_Text_:
__________________________________________________
In addition to these Committed Facilities, the senior secured credit agreement provides for a currently uncommitted incremental term loan facility in an amount not to exceed $350 million. Such additional term loans are not presently committed but may be made in the future when and if requested by the Partnership upon the agreement of one or more financial institutions (either members of the existing lending syndicate or new lenders) to make such additional term loans.
 
The revolving credit facility includes a $25 million letter of credit subfacility for the issuance of standby letters of credit and a $50 million subfacility for revolving credit loans to be made on same-day notice referred to as the “swingline” facility. As of the Closing Date, no amounts were drawn under the credit facility.
__________________________________________________
_Raw data_:
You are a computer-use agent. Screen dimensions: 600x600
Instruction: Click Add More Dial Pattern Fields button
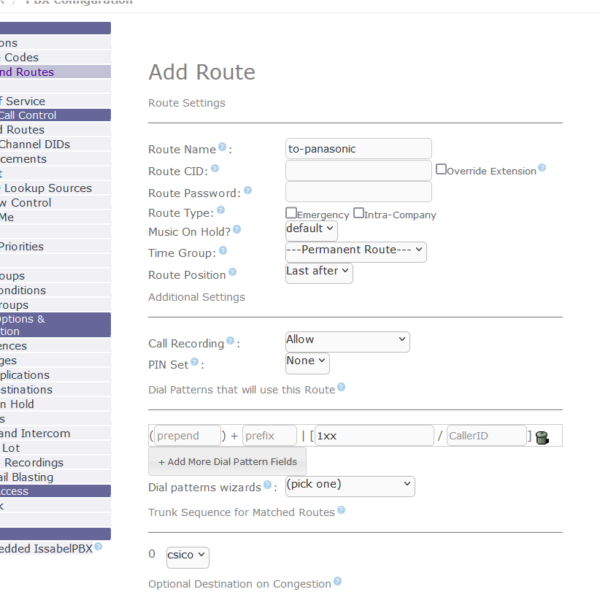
__________________________________________________
_Set problem 1_: In the credit facility text above, what is the most the uncommitted incremental term loan facility can be?
_Set problem 2_: Write out the part of the credit facility text that starts at "In addition to" and ends at "additional term loans.".
_Set problem 3_: Does the credit facility text support each statement? (a) The letter of credit subfacility is $25 million. (b) Swingline loans are made on two days' notice. (c) Some amounts had been drawn under the credit facility as of the Closing Date.

_Full output 1_: It may not exceed $350 million.

_Full output 2_:
In addition to these Committed Facilities, the senior secured credit agreement provides for a currently uncommitted incremental term loan facility in an amount not to exceed $350 million. Such additional term loans are not presently committed but may be made in the future when and if requested by the Partnership upon the agreement of one or more financial institutions (either members of the existing lending syndicate or new lenders) to make such additional term loans.

_Full output 3_:
(a) Yes: "a $25 million letter of credit subfacility for the issuance of standby letters of credit"
(b) No: "revolving credit loans to be made on same-day notice referred to as the “swingline” facility"
(c) No: "As of the Closing Date, no amounts were drawn under the credit facility."